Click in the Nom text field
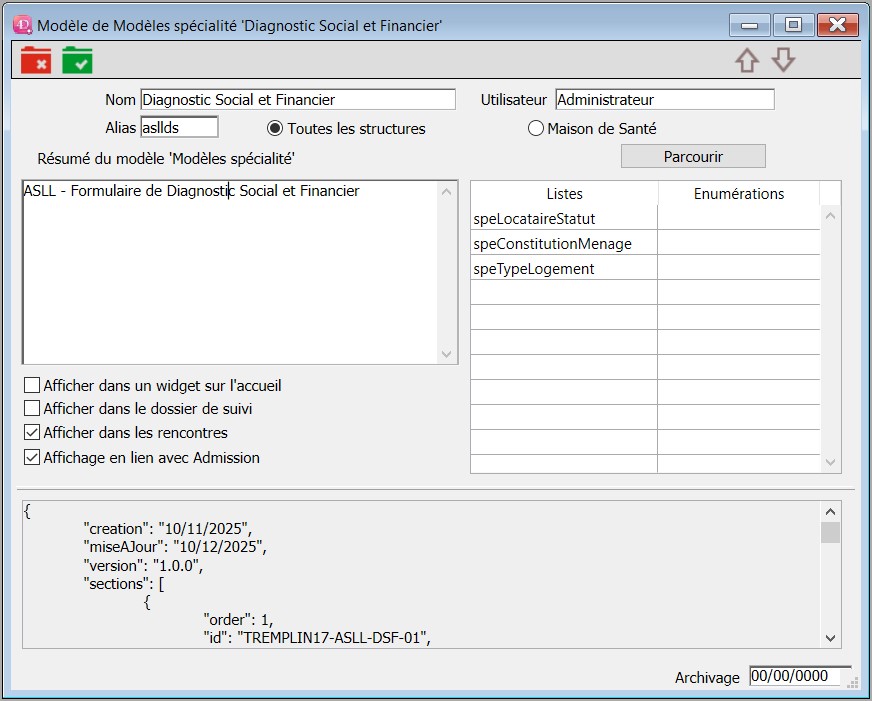872x701 pixels. [297, 100]
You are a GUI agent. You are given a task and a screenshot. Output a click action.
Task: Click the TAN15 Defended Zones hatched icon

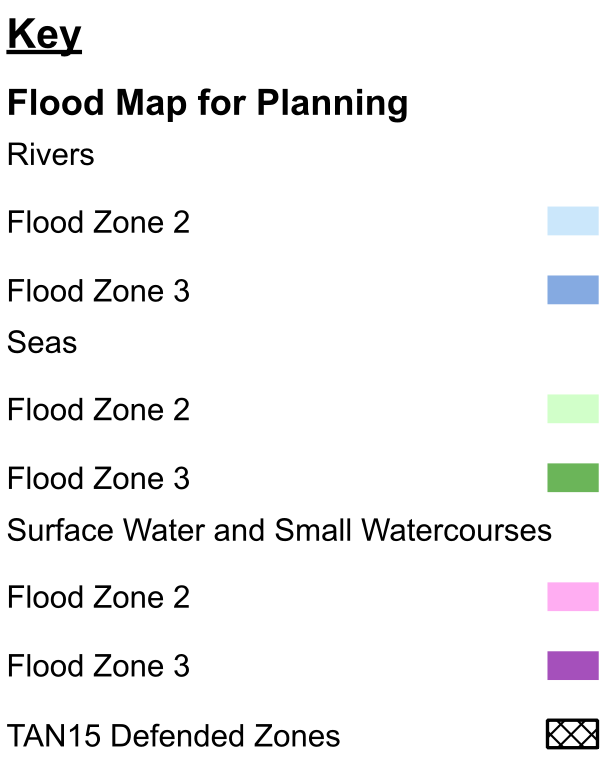(573, 734)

--------------------------------------------------

Task directions: Write the records above out again word for word, skipping each picture.

Output of the exercise:
Click in the Nom text field
872x701 pixels. [297, 100]
You are a GUI agent. You are given a task and a screenshot. Output a click action.
Task: Click the TAN15 Defended Zones hatched icon

(573, 734)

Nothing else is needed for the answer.